Building a CE font (adding diacritics)

Marius Ursache's picture

Hi,

Where can I learn more about how to add diacritics to Western fonts? (I need to create a CE version of an existing font).

Thank you very much!

twardoch's picture

Marius,

as for the design of Polish glyphs, I can recommend my article published in the ATypI/Graphis book "Language Culture Type": http://www.amazon.com/exec/obidos/ASIN/1932026010/twardoch-20/

Also refer to the Microsoft "Diacritics Design Standards" document: http://www.microsoft.com/typography/developers/fdsspec/diacritics.htm

I recommend looking at the design of "Helvetica Linotype", the *new* OpenType version of Helvetica (look at http://www.linotype.com/ ). The diacritics are quite good.
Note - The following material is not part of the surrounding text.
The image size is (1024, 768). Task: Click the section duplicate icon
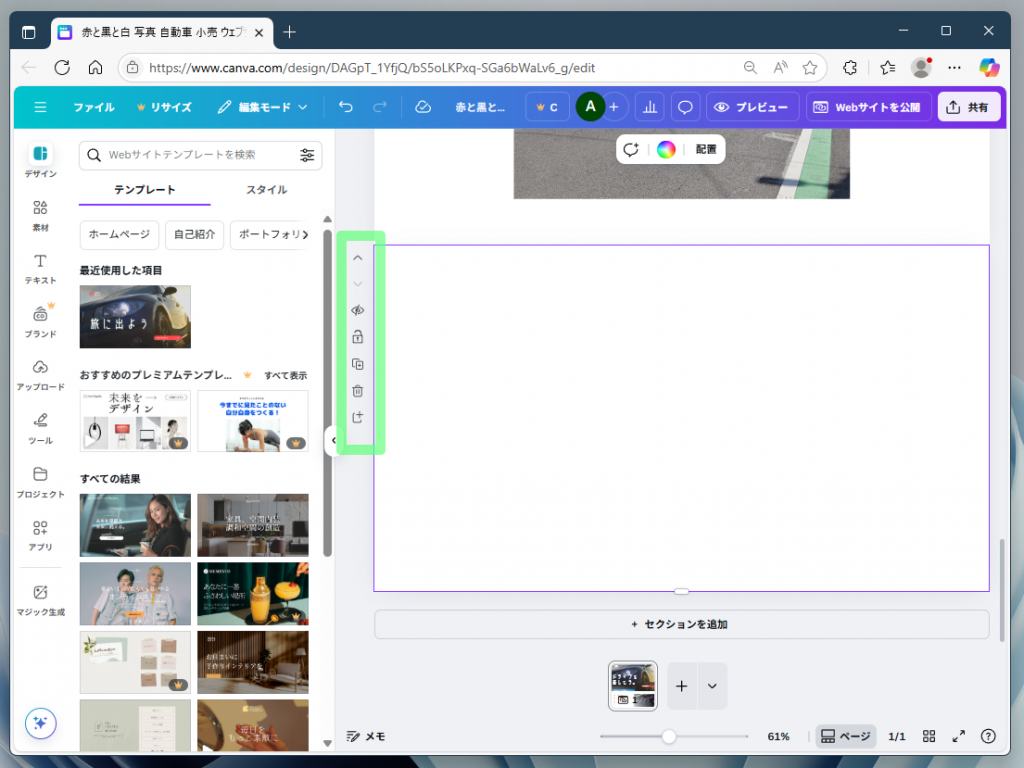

Finally, consult people who know about such things :-)

Regards,
Adam Twardoch

twardoch's picture

Oh, one more important link: "Problems of diacritic design for Latin script text faces" by Victor Gaultney, http://www.sil.org/~gaultney/research.html#Dissertation
Adam

pablohoney77's picture

I'm a little thrown off by your question... Did you mean what are the standards for adding diacritics? or what is the method for adding diacritics? or did you have a completly different question in mind? if you're concerned about standards, twardoch has posted some good articles that discuss the topic. if you're interested more in the mechanics... i'd post more about that, but don't wanna confuse you if that's now what you're asking. so please, clarify what kind of information you're looking for.

hrant's picture

Just please don't make them too big - that's often merely a naive reaction against the -very real- threats of globalization and jingoism.

hhp

John Hudson's picture

Conversely, don't make them too small and light, especially not the Polish ogoneks.

Marius Ursache's picture

Thanks everyone for the feedback. Some more details on what I am looking into:

I need to add Romanian diacritics to some fonts with western encoding. I am using FontLab, and would be interested in the whole process: adding composites (I know how to add composites, but I want to get "professional skills"), codepages, conversion mapping, hinting etc.

John Hudson's picture

Regarding Romanian:

There is a fiddle with Romanian diacritics. Earlier versions of Unicode unified the Romanian S/s with 'comma' accent below to the Turkish S/s with cedilla (U+015E/U+015F). Later, Unicode disunified these, and separately encoded the S/s with 'comma' accent (U+0218/U+0219). However, the old Windows 8-bit codepage 1255 that covers Romanian, uses the older Unicode encoding. This means that in such fonts you should use the S/s with 'comma' accent glyph in the S/s with cedilla codepoints.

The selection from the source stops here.